Instruction 1:
Write out the chastity passage between "Also did/do you" and "letting you out?", inclusive.

Source passage:
════════════════

Well…you might be asking the wrong guy that question. In my opinion, as long as nothing’s gone numb or turned blue, everything will be fine. I don’t know that I’ve ever been raging hard while locked up for three full hours, but I’ve spent many hours in that state (hundreds) with no ill effect.

The other thing I’d found is, with time, his dick will become “trained” and not get hard while locked up, even if he’s super turned-on. That happens to me all the time. The same situation will leave the penis tiny and flaccid while inside the cage and stiff as a board outside. The body adjusts.

So currently we are just getting to one week locked and denied but I’ve decided for the next few nights of tease sessions I’m going to remove the device for a couple hours and then he can lock back up when I’m done.

Whatever works for you guys. There’s no one right way. Some guys are always locked up, some only during the day, some for certain periods but not others. Find what’s good for you and don’t be afraid to try new things.

Also did/do you whine to Belle about the pain from getting an erection while caged and wince and complain “omg that hurts”? Do you want to be told to deal with it? Told poor baby all locked up and hard, that’s too bad I’m not letting you out?

Er, yeah. I whine. I want her to know I’m suffering and I want to hear her say that’s what I have to do. One hundred percent. As long as you’ve established a safe word or some other indication he can use when he really needs out for some reason, just tell him to suck it up. That’s what he probably wants to hear, too.

Devilsfan wrote…

It has been a long time(about 10 years)since I was last in chastity and I am kind of nervous..Any suggestions for someone who is returning to the lock and key after a long time away

Ten years is a long time ago in the world of chastity. What kind of device were you in back then? If you’re nervous, I’d go with one of the silicone jobs. They’re pretty tame. If you want to be a little more serious without breaking the bank, check out the CB-6000 (or CB-6000s).

You don’t say if you have a keyholder now or not. I’m curious about that. Also, why did you leave chastity? Did you have a bad experience? So many questions.

A reader named Joe and I have been corresponding. Several question came up…

I know what having blue-balls feels like (and rather enjoy the feeling for a day or two), are you in constant pain? If so, how do you deal with it – both physically and/or emotionally?

════════════════

Source data:
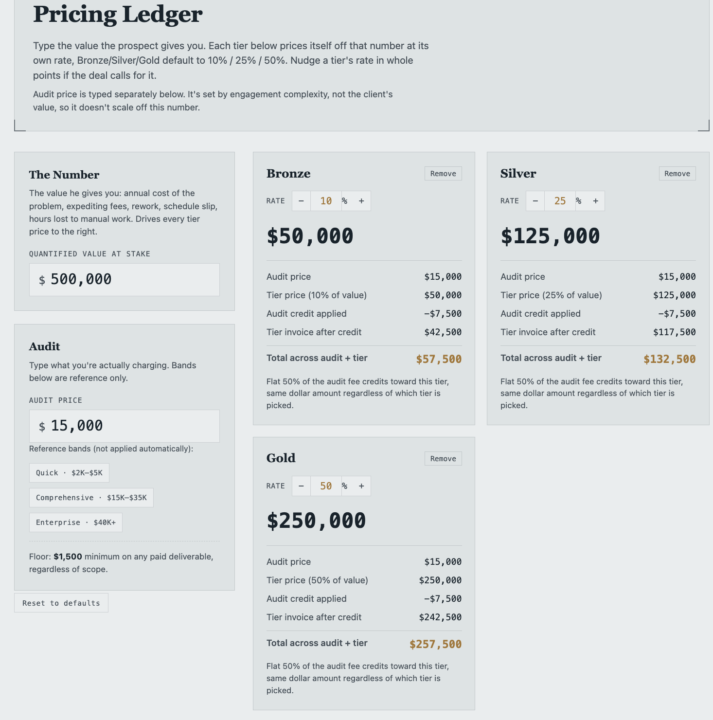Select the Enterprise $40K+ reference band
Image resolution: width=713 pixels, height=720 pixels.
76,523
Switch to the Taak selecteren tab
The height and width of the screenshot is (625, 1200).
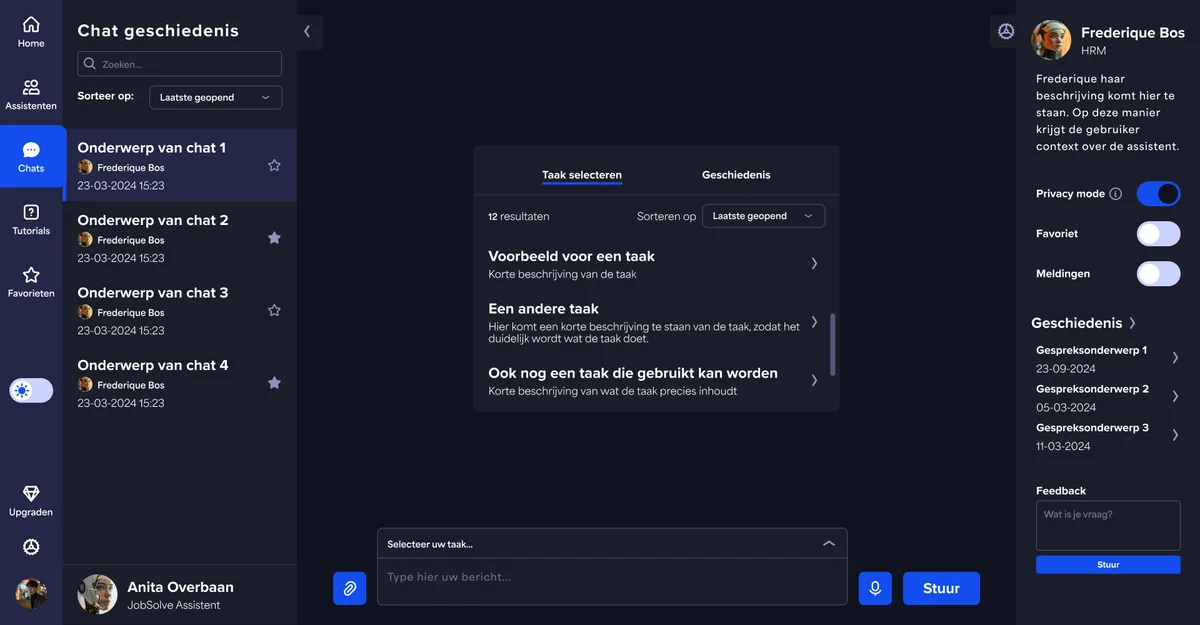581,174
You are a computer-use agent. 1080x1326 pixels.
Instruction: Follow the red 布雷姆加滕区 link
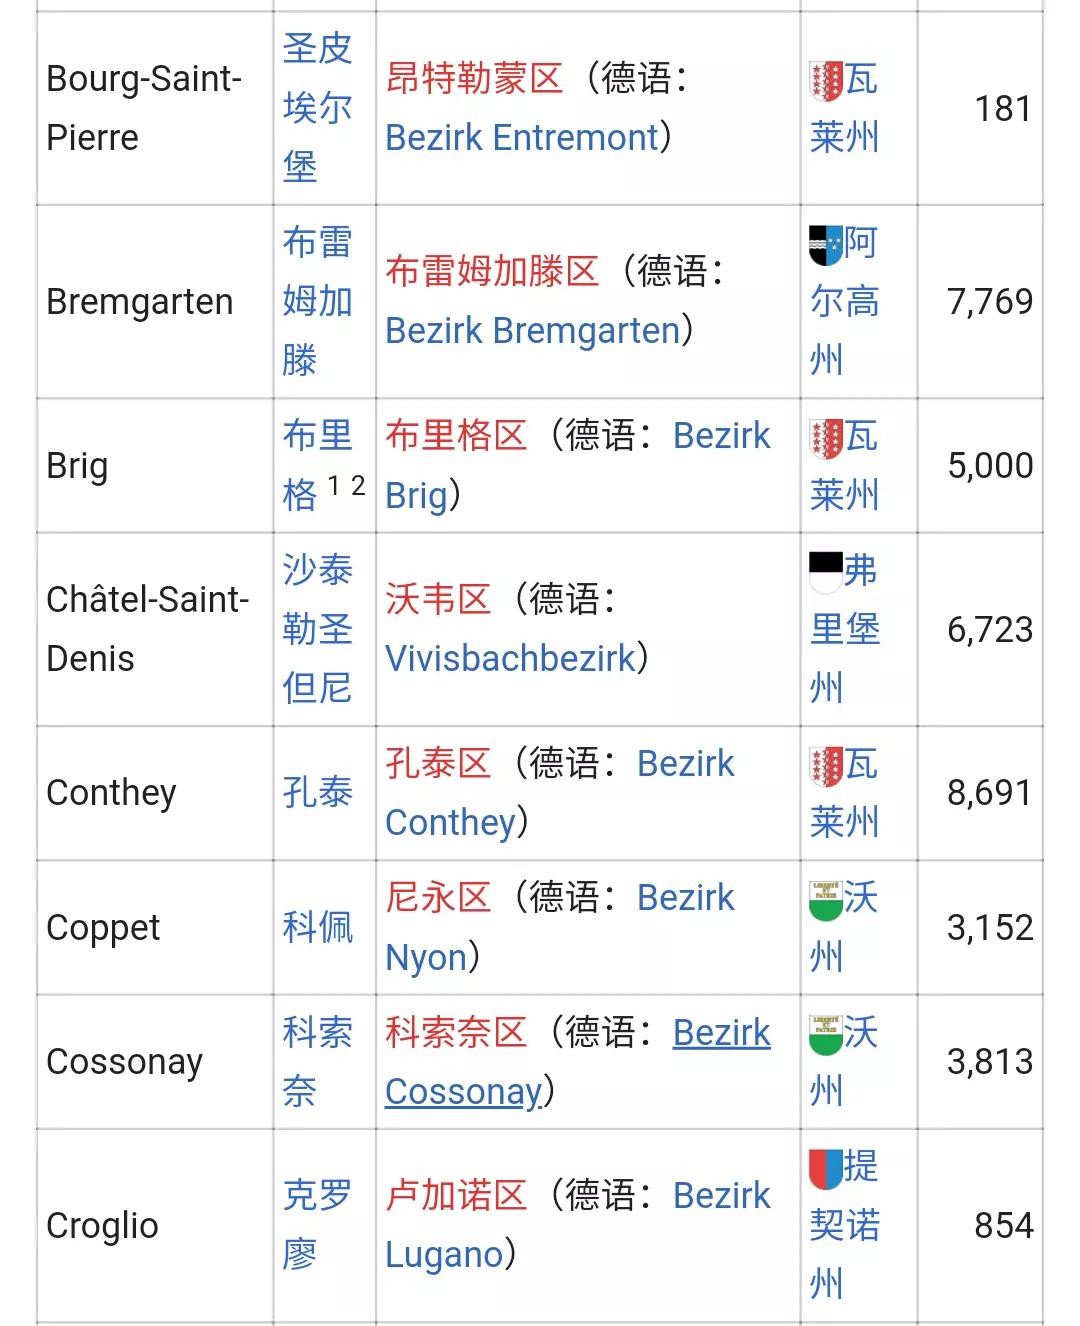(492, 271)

════════════════

Instruction 2:
Convert every line of the Source data listing into a numbered list, skipping blank lines. Omit the pictures from your output.

Written answer 1:
Also did/do you whine to Belle about the pain from getting an erection while caged and wince and complain “omg that hurts”? Do you want to be told to deal with it? Told poor baby all locked up and hard, that’s too bad I’m not letting you out?

Written answer 2:
1. Select the Enterprise $40K+ reference band
2. Image resolution: width=713 pixels, height=720 pixels.
3. 76,523
4. Switch to the Taak selecteren tab
5. The height and width of the screenshot is (625, 1200).
6. 581,174
7. You are a computer-use agent. 1080x1326 pixels.
8. Instruction: Follow the red 布雷姆加滕区 link
9. (492, 271)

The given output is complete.